To highlight the experiences of next of kin during the transition process, politicians and healthcare services must understand, acknowledge, and emphasize the next of kins and the persons with dementia situation and needs. Our findings highlight the importance of good quality service, close dialog, information, and support between the different part in the transition process and can be useful for the further development of services with good quality and to reduce the negative effects of care on next of kin. A planned transition and an opportunity to become acquainted with the new service before the transition seemed to be key factors in experiencing a smooth transition. To ensure continuity and ease the burden of care throughout the course of dementia and in the transition process, the next of kin and the person with dementia should have a contact person who knows them and their situation. This person should act as a coordinator and facilitate the transition process until a permanent stay has been established. Our findings suggest that there is a need for good routines in communication between services in the transition process and with the next of kin. We suggest that the dialog about transitions start early in the process that ensure predictability for people with dementia, the next of kin and the healthcare system.

Acknowledgments

We would thank the next of kin who participated in the interviews and generously shared their experiences and the FDC providers for their assistance in recruitment.

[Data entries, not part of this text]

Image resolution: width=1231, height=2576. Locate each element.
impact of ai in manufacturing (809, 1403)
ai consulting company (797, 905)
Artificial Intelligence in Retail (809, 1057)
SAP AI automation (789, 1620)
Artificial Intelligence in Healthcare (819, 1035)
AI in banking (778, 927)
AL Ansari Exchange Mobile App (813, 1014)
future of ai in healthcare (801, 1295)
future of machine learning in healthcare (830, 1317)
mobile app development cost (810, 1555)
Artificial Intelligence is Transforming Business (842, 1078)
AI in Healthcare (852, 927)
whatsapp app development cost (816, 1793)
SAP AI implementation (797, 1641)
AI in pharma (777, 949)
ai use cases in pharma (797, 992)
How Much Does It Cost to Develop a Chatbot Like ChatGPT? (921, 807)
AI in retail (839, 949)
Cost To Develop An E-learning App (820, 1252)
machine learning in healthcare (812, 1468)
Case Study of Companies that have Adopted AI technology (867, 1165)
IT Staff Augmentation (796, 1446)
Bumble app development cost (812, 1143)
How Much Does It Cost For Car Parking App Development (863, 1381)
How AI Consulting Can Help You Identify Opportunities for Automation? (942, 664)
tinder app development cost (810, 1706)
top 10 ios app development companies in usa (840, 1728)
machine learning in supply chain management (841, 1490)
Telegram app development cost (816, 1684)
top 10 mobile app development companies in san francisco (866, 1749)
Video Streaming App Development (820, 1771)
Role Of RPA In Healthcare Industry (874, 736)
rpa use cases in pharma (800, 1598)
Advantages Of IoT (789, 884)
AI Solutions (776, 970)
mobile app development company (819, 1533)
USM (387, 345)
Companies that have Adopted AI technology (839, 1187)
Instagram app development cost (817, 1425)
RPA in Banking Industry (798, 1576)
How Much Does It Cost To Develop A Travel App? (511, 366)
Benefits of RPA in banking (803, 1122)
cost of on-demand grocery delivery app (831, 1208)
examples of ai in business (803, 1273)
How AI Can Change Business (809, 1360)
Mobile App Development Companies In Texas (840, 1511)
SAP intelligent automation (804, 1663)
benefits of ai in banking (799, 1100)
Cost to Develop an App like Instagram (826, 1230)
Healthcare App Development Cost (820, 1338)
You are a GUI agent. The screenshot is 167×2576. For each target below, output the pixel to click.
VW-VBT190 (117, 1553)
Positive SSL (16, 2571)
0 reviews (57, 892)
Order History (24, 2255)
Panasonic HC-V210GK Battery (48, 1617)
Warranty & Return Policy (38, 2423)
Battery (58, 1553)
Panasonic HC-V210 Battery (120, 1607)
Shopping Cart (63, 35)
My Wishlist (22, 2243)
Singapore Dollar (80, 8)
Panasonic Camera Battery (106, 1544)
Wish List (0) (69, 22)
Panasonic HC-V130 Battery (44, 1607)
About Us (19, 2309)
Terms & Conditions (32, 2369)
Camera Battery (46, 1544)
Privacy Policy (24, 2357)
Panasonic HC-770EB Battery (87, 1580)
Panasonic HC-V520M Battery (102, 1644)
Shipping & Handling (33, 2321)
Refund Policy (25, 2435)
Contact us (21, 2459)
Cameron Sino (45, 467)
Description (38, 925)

We further thank Ms Marit Fossberg for helping with the transcriptions.

Disclosure statement

No potential conflict of interest was reported by the authors.

Additional information

Funding

The work was supported by the Research Council of Norway under Grant [No 255033].

Notes on contributors

Liv Bjerknes Taranrød

Liv Bjerknes Taranrød is a registered nurse and has many years of clinical experience with people with dementia and their next of kin. She is now a Ph.D. fellow in the Norwegian National Centre for Ageing and Health, Vestfold Hospital Trust, Tønsberg/University of Oslo, Faculty of Medicine. Her Ph.D. project focuses on next of kin as caregivers to people with dementia attending farm-based daycare services.

Øyvind Kirkevold

Øyvind Kirkevold is assistant research director at the Norwegian National Centre for Ageing and Health, researcher at Research Centre for Age related Functional Decline and Diseases (AFS) at Innlandet hospital Trust and professor in clinical nursing at Norwegian University of Science and Technology (NTNU) Department of Health Sciences in Gjøvik. Main research areas are health services to person with dementia, legal right of person with dementia and quality of care for older people with cancer receiving radiotherapy.

Ingeborg Pedersen

Ingeborg Pedersen is associate professor affiliated to Department of Public Health Science at Norwegian University of Life Sciences. Her main research interest is on dementia and mental health care, and health promoting activities for these groups especially connected to the use of care farms, nature and animals.

Siren Eriksen

Siren Eriksen is head of cognition and dementia at the Norwegian National Centre for Ageing and Health, Vestfold Hospital Trust, Tønsberg, and a professor in clinical nursing at Lovisenberg Diaconal University college, Oslo. Her main research interests are health services to people with dementia, user involvement/user experience, psycosocial needs and – interventions and palliative care.